The Central Western Queensland fossilised fish was unearthed in a 2005 dig led by The University of Queensland's Dr Steve Salisbury.
The fossil of the large, fast-swimming predatory fish is estimated to be between 103 and 100 million years old, and belongs to a group of fishes known as ichthyodectiforms.
Their large, upward opening jaws and jagged teeth have led them to be commonly referred to as 'bulldog fish'.
UQ's School of Biological Sciences researcher, Mr Kerry Geddes, said the fossil was entombed in a single nodule of sandstone, close to where the skull of Isisfordia duncani, the world's first modern crocodilian, was found.
"I decided to hit the nodule with my hammer and was surprised to find the preserved near-perfect skull and front half of the body," Mr Geddes said.

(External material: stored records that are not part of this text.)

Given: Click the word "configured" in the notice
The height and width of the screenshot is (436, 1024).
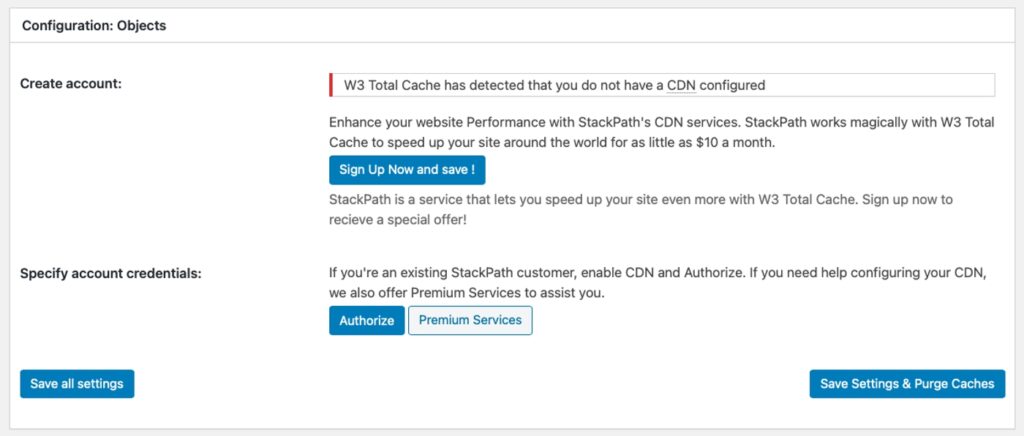Looking at the screenshot, I should point(732,85).
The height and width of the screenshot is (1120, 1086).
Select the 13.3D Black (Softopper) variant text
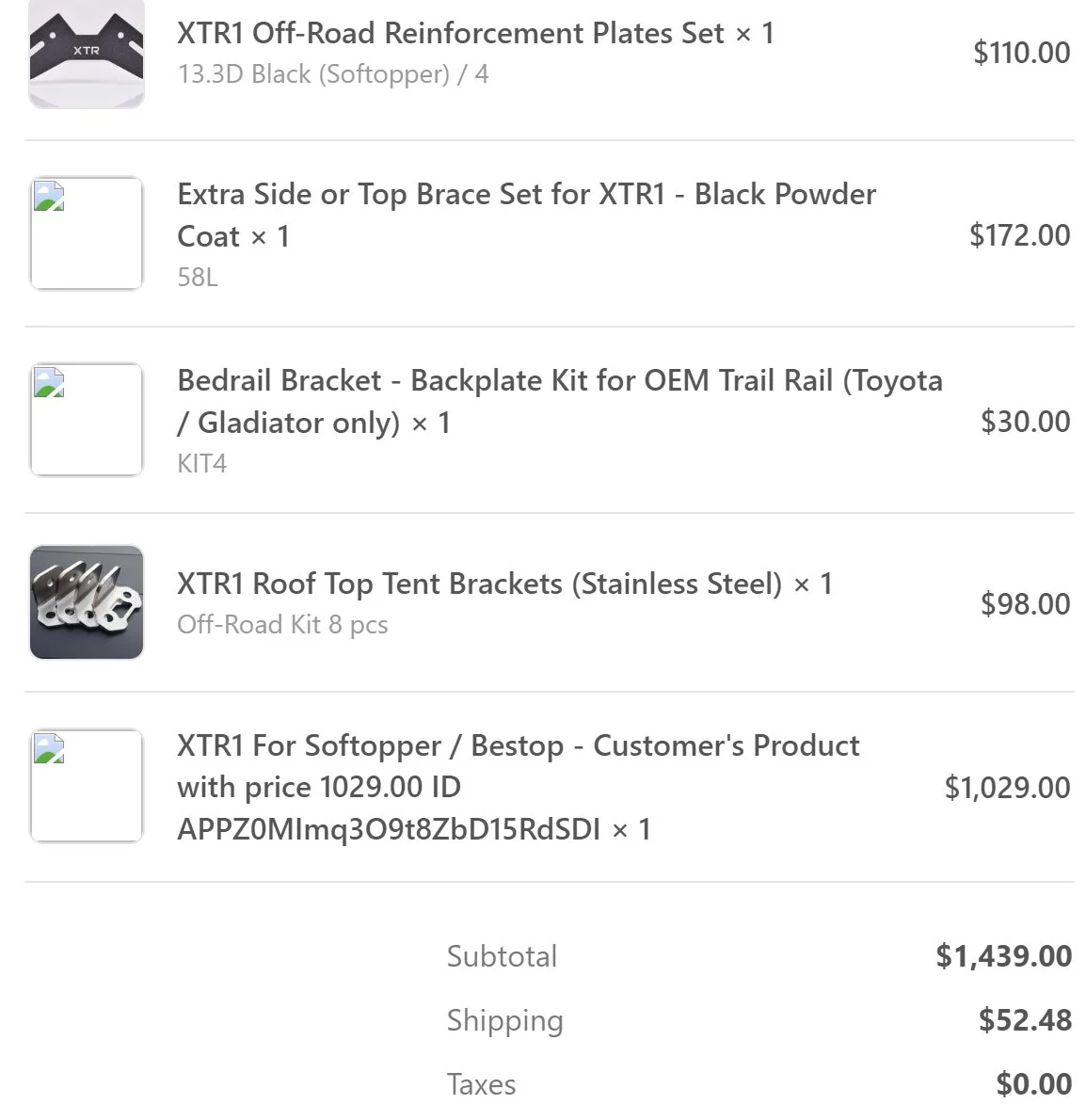tap(333, 74)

"We estimate the fish to have been just under a metre long."
UQ's School of Biological Sciences graduate Rodney Berrell prepared and studied the fossil.
"Preparation of the fossil took about six months using a combination of drilling and diluted acetic acid to gradually expose the delicate bones," he said.

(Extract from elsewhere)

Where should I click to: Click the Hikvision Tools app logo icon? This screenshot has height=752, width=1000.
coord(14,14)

Based on comparisons with other fossilised and living fishes, Mr Berrell and experts from Mexico and Japan, surmise this specimen belongs to a type of ichthyodectiform known as Cladocyclus.
"The Isisford fossil represents the first record of Cladocyclus in Australia, and indicates that species of this fish also inhabited freshwater environments," Mr Berrell said.
Zoologist and paleontologist Dr Steven Salisbury also studied the bones.
"It is likely that the Isisford bulldog fish travelled up river to Isisford from the contracting Eromanga Sea, which was probably still open to the north through the Gulf of Carpentaria when the Isisford fossils were deposited," he said.
"Together with the crocodilians found previously, these fishes are helping us piece together aspects of the unique fauna that inhabited this part of Queensland during the later part of the Age of Dinosaurs," Dr Salisbury said.